Although the information has not been publicly announced by the French government, an official in Washington said the jet reported destroying a Libyan plane believed to be a military trainer aircraft.

The French Rafael fighter, helping to enforce a no-fly zone over Libya, destroyed what was identified as a Libyan G-2/Galeb near the coastal city of Misrata.

The US official said the Libyan plane may have been landing at the time of the attack, but details are still being confirmed.

French jets attacked an air base and other coalition bombers struck artillery, arms depots and parked helicopters overnight as Nato ships patrolled the coast to block the flow of arms and mercenaries.

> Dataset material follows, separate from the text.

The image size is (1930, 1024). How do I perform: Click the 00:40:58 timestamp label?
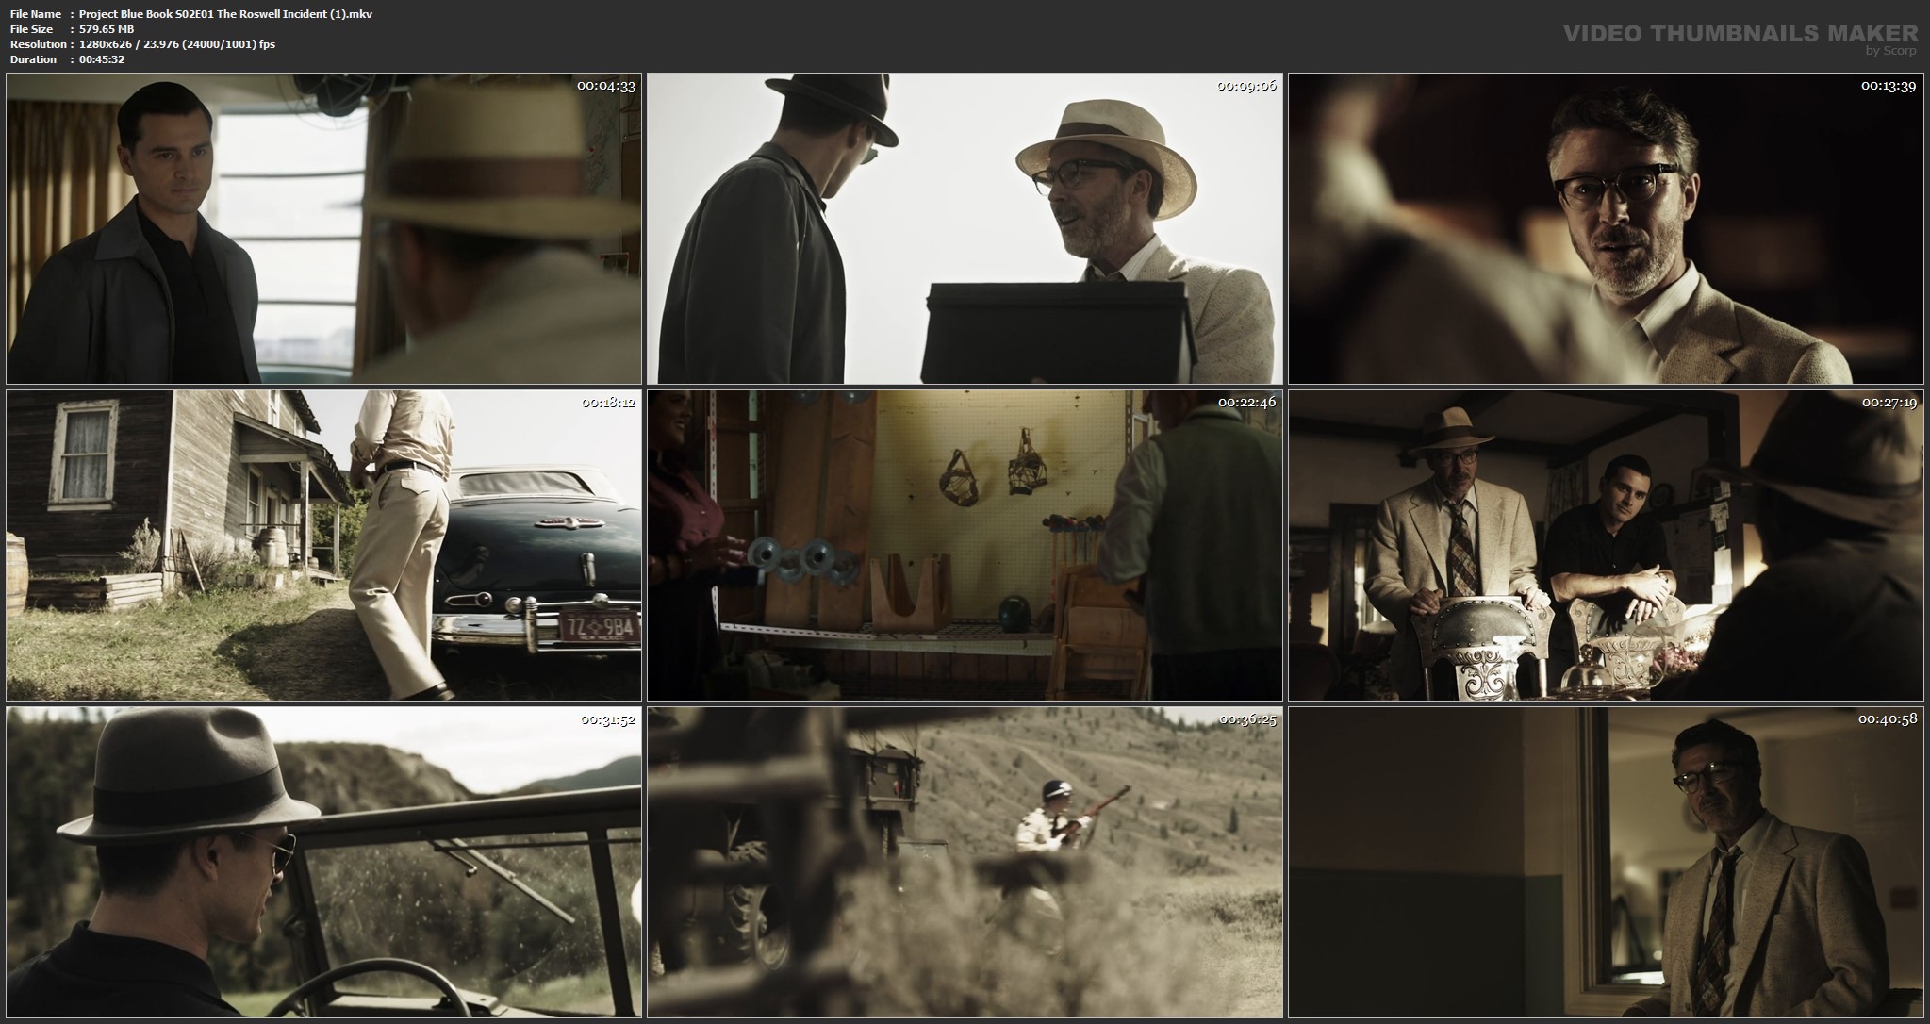pyautogui.click(x=1888, y=719)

Libyan state television showed blackened and mangled bodies that it said were victims of air strikes in Tripoli, but rebels have accused Gaddafi's forces of taking bodies from the morgue and pretending they are civilian casualties.

The international military operation against Libyan leader Muammar Gaddafi's forces may last days or weeks - but not months, said French Foreign Minister Alain Juppe.

But the rebels who largely control Libya's east remain out-gunned and disorganised, and instead of handing out weapons to would-be fighters at a checkpoint they are now handing out trainers.

The French strikes overnight hit a base about 155 miles south of the Libyan coastline, French military spokesman Thierry Burkhard told reporters in Paris.

In Tripoli, Libyan deputy foreign minister Khaled Kaim said that the "military compound at Juffra" was among the targets hit before dawn. Juffra is one of at least two air bases deep in Libya's interior, on main routes that lead from neighbouring countries in the Sahara region that have been suppliers of arms and fighters for the Gaddafi regime.